Microsoft isn’t even done there. Their new Windows Phone 8 OS resembles their main operating system which gives them brand identification. The phones are optimized for Windows (although they do have an app in the Mac app store) which gives people more of a reason to use PCs. The actual OS is very well designed. In my limited testing of it, it looks fantastic, works very speedily, and impressed me continually.

My only issue with the OS is that for some psychological reason, the boxiness feels a little claustrophobic for my taste. It’s just this feeling I get when I look at the home screen which really throws me off. It doesn’t happen on larger Windows displays, but I get it on the smartphones.

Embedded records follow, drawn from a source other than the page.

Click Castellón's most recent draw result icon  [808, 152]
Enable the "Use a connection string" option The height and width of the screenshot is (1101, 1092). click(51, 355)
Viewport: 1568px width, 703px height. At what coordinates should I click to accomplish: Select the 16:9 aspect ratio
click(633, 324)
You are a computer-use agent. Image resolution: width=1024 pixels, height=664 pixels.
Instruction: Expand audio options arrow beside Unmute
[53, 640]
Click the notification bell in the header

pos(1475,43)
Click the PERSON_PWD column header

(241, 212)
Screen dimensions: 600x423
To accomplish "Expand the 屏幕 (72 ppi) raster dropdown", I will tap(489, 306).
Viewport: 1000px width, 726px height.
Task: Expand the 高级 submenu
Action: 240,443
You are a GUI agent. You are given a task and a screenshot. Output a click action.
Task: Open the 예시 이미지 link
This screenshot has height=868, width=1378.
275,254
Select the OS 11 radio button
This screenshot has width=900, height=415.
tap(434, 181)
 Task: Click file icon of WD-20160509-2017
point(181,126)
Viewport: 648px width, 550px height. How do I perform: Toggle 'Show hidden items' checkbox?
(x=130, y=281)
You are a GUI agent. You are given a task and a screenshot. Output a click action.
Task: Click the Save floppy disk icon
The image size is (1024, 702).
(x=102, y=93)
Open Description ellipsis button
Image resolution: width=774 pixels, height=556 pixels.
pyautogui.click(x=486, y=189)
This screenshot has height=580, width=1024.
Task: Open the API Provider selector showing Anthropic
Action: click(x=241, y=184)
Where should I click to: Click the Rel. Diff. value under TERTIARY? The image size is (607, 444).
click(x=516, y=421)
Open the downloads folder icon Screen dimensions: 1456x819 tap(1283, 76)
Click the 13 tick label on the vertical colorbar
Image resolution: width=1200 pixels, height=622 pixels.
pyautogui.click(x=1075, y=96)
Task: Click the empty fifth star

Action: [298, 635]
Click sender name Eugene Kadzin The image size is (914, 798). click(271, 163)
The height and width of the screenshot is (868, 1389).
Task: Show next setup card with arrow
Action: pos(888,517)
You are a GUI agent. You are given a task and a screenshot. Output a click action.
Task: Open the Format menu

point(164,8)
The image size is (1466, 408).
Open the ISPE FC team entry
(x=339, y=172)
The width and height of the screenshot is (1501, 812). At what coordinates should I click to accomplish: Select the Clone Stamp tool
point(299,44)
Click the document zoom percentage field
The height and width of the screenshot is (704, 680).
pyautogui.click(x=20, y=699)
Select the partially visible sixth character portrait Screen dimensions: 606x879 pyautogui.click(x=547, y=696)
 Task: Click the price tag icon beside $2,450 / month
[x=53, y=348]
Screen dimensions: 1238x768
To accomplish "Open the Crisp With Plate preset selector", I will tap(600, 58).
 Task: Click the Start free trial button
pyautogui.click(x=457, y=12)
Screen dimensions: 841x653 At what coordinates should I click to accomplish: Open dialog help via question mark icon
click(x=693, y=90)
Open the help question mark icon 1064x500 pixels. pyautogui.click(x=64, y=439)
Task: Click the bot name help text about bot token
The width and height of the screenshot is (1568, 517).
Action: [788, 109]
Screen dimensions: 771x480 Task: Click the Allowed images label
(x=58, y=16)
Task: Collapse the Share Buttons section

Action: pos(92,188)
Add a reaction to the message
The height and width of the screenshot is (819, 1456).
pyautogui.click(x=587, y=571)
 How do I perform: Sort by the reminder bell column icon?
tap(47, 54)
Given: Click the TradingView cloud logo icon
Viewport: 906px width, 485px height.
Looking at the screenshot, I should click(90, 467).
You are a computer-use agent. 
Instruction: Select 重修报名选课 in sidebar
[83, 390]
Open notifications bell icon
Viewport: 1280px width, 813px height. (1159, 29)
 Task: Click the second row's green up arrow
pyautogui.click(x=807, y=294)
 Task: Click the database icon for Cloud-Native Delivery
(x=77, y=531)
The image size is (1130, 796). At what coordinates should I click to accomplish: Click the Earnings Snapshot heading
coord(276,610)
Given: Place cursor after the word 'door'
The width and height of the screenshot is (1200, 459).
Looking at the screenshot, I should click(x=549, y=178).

It isn’t all good news for Microsoft. Their controversial CEO, Steve Ballmer is a little delusional and arrogant which is not a group of positive traits for a CEO of a sinking company. Ballmer said in a CNBC interview, “You can go through the products from all those guys … and none of them has a product that you can really use. Not Apple. Not Google. Not Amazon. Nobody has a product that lets you work and play that can be your tablet and your PC. Not at any price point”. Is he kidding? Apple has sold 100 million iPads to rave reviews. Google and Amazon have sold several million tablets as well. Apple has sold several hundred million iPhones and Google’s Operating system Android has well over 500 million activated devices. What is Steve Ballmer talking about. What world is he in?

[polldaddy poll=6640214]

Still, Microsoft seems to be on the right track, and I’ll know more when I test the surface and do more testing on Windows Phone 8. With the changes they’ve made, Microsoft has shown they’re serious about reform, and despite the blunders of their CEO, I believe Microsoft definitely has a good shot at gaining more loyal (and profitable) customers for the long run. What do you think? Leave a comment or answer the poll.

Powered by Flywheel: Hassle-free wordpress hosting

Michael Sitver

Michael Sitver is a technology insider who has been blogging about technology since 2011. Along the way, he's interviewed founders of innovative startups, and executives from fortune 500 companies, and he's tried dozens or hundreds of gadgets. Michael has also contributed to works featured in Newsday, The San Francisco Chronicle, and the associated press. Michael also occasionally consults, and writes for Seeking Alpha and Yahoo News.

You may also like...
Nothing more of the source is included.